The systems are integrated into the reactive task graph:

tileBoundsContextTask creates the per-tile bounds storage buffer and compiles the reduction kernel.
executeComputeTask runs elevation stages, dispatches the bounds reduction kernel, then packs the terrain field (normalized .r using pack bounds).
tileBoundsReductionTask depends on executeComputeTask and exposes the bounds context after the mid-pipeline reduction. It runs on the GPU lane.
terrainQueryTask depends on quadtreeConfigTask and terrain params. It creates and manages the CpuTerrainCache and TerrainQuery facade. This is a stable "create" task — it only re-runs when configuration changes, not every frame. It does not depend on GPU compute tasks, keeping it off the GPU critical path.

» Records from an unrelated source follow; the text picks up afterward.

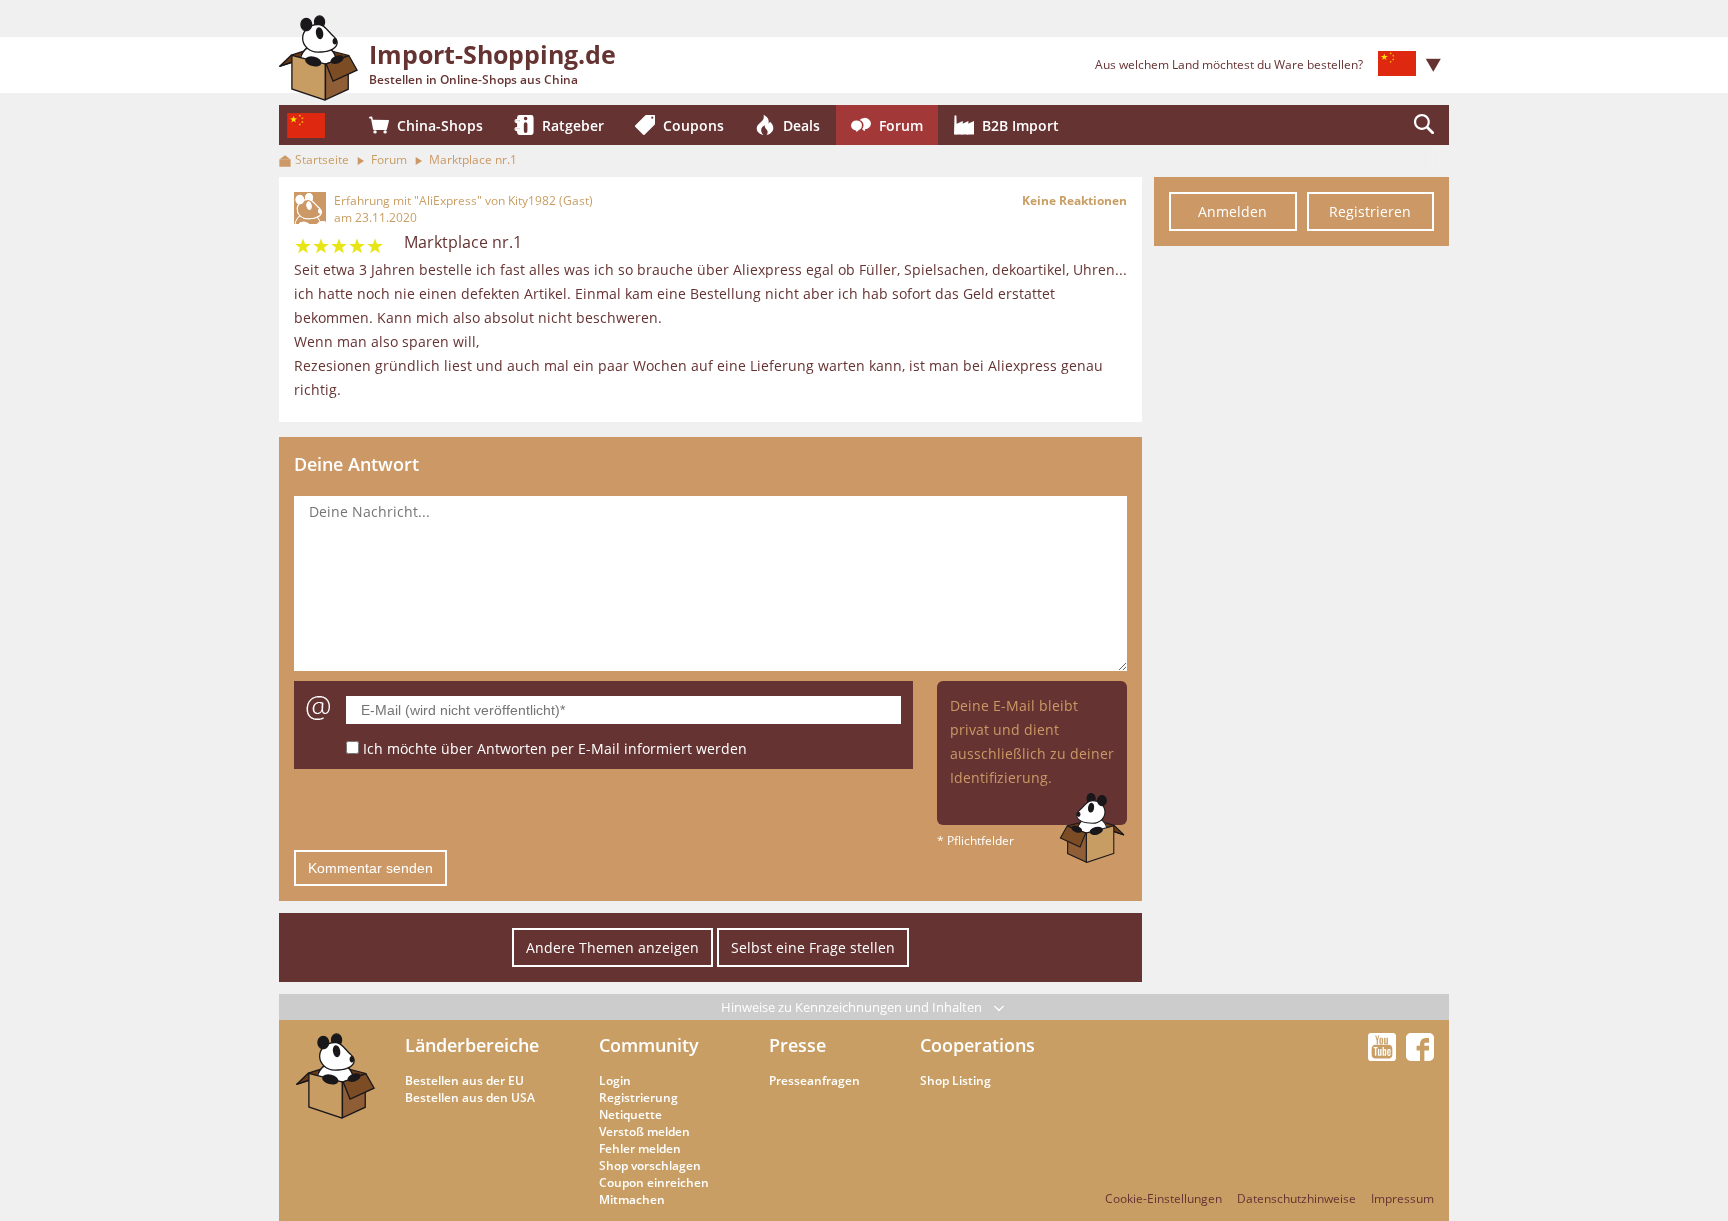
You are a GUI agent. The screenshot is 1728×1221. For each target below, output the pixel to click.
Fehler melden (640, 1148)
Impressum (1402, 1198)
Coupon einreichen (654, 1182)
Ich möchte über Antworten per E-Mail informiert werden (555, 748)
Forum (389, 159)
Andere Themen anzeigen (612, 947)
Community (649, 1045)
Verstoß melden (644, 1131)
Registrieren (1370, 211)
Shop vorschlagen (650, 1165)
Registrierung (638, 1097)
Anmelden (1232, 211)
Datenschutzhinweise (1296, 1198)
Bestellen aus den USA (470, 1097)
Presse (797, 1045)
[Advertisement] (1301, 558)
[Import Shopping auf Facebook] (1420, 1055)
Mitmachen (632, 1199)
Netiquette (630, 1114)
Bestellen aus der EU (464, 1080)
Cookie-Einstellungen (1163, 1198)
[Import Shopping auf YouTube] (1385, 1055)
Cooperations (977, 1045)
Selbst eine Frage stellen (813, 947)
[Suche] (1424, 125)
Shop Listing (955, 1080)
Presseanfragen (814, 1080)
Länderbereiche (472, 1045)
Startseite (322, 159)
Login (615, 1080)
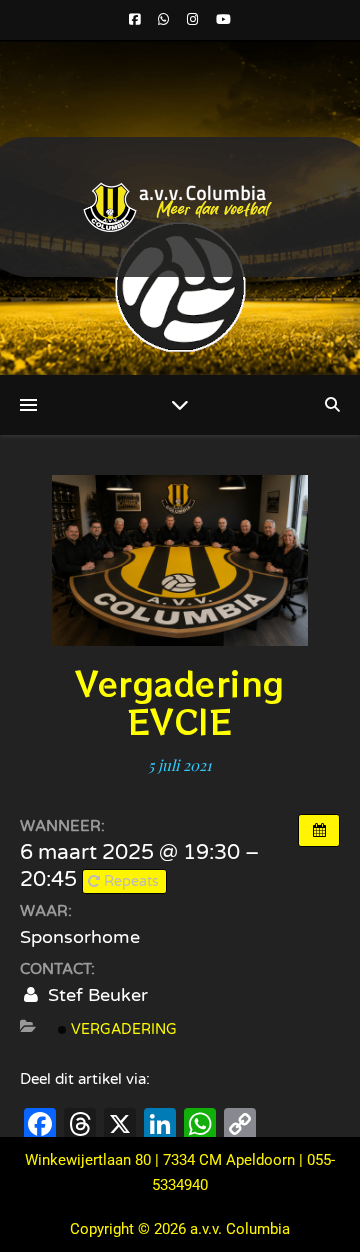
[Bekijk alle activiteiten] (319, 830)
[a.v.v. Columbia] (180, 207)
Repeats (131, 881)
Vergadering (122, 1029)
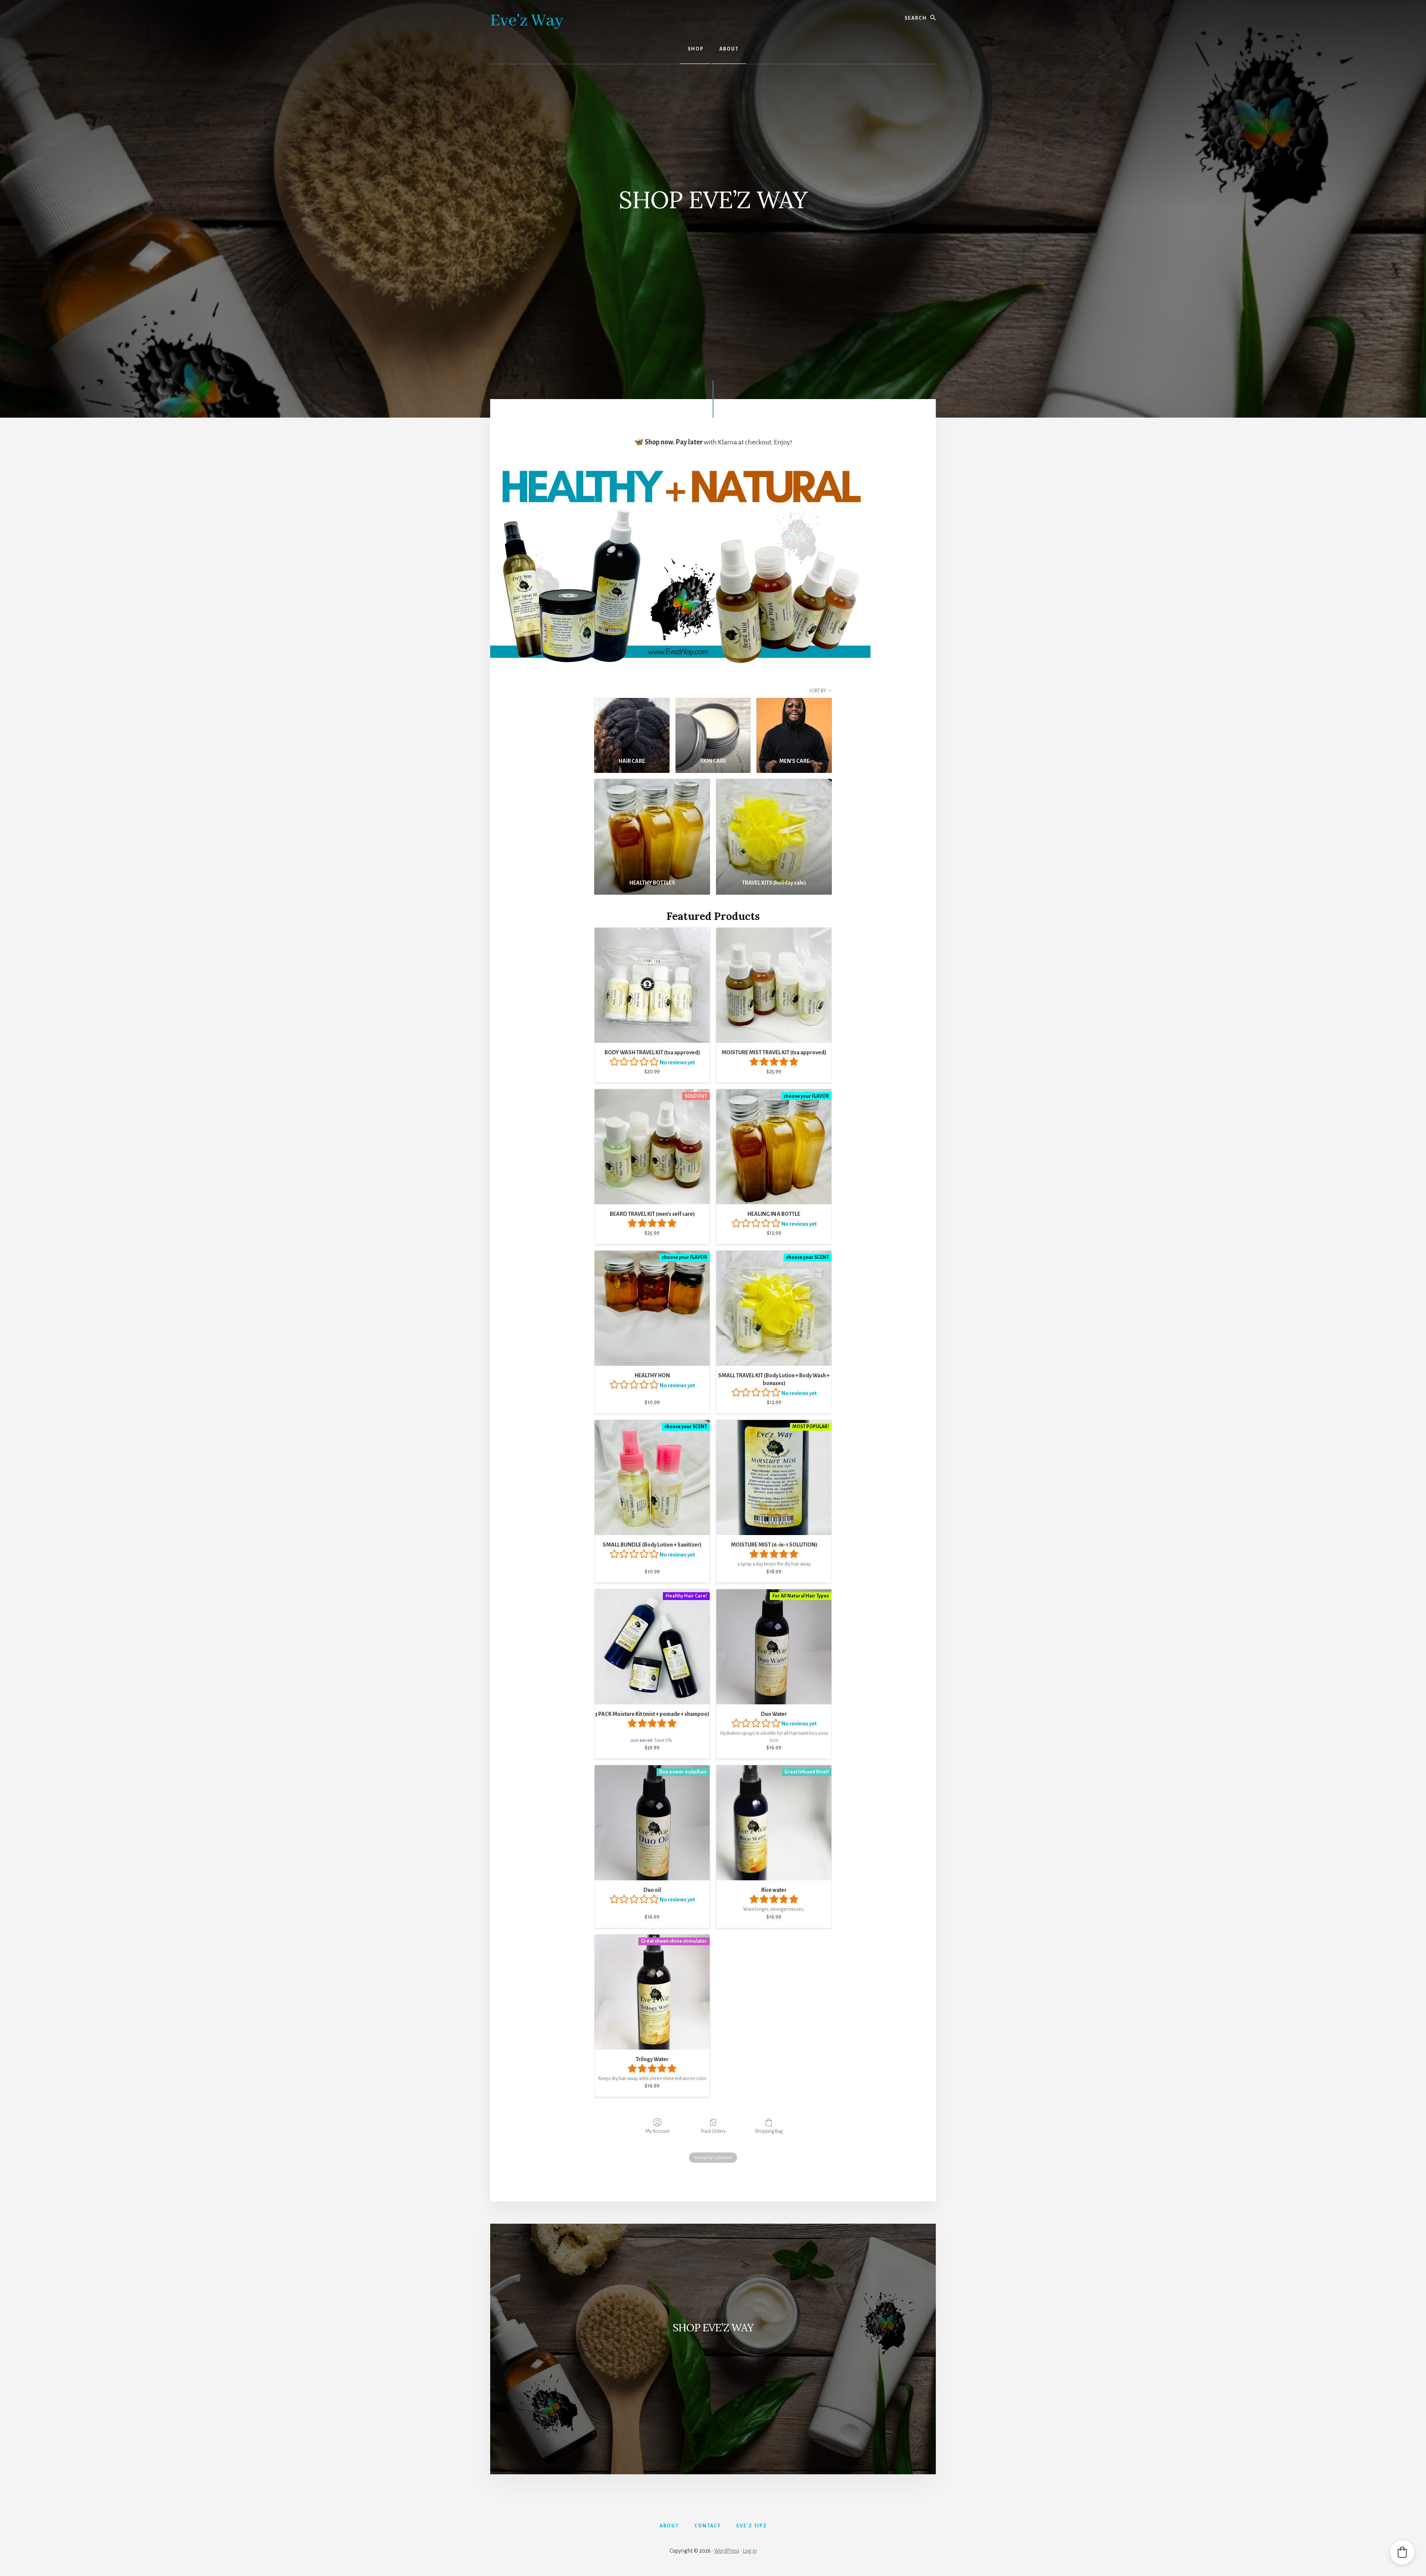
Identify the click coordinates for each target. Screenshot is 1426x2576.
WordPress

terrainReadbackTask depends on tileBoundsReductionTask, terrainQueryTask, and the leaf GPU state. It triggers readback of both the elevation buffer and the bounds buffer each frame. No downstream tasks depend on it — readback is a fire-and-forget side effect. It runs on the GPU lane.
terrainRaycastTask depends on terrainQueryTask (not the readback task). It reads the global elevation range from the query to set its AABB, falling back to a conservative estimate before the first readback completes. Because it depends on the stable query task rather than the per-frame readback, it avoids blocking on GPU compute.

All tasks always return their respective objects (never null). The objects handle internal readiness gracefully — queries return { valid: false } before the first readback, and the raycast falls back to bounds-only picking.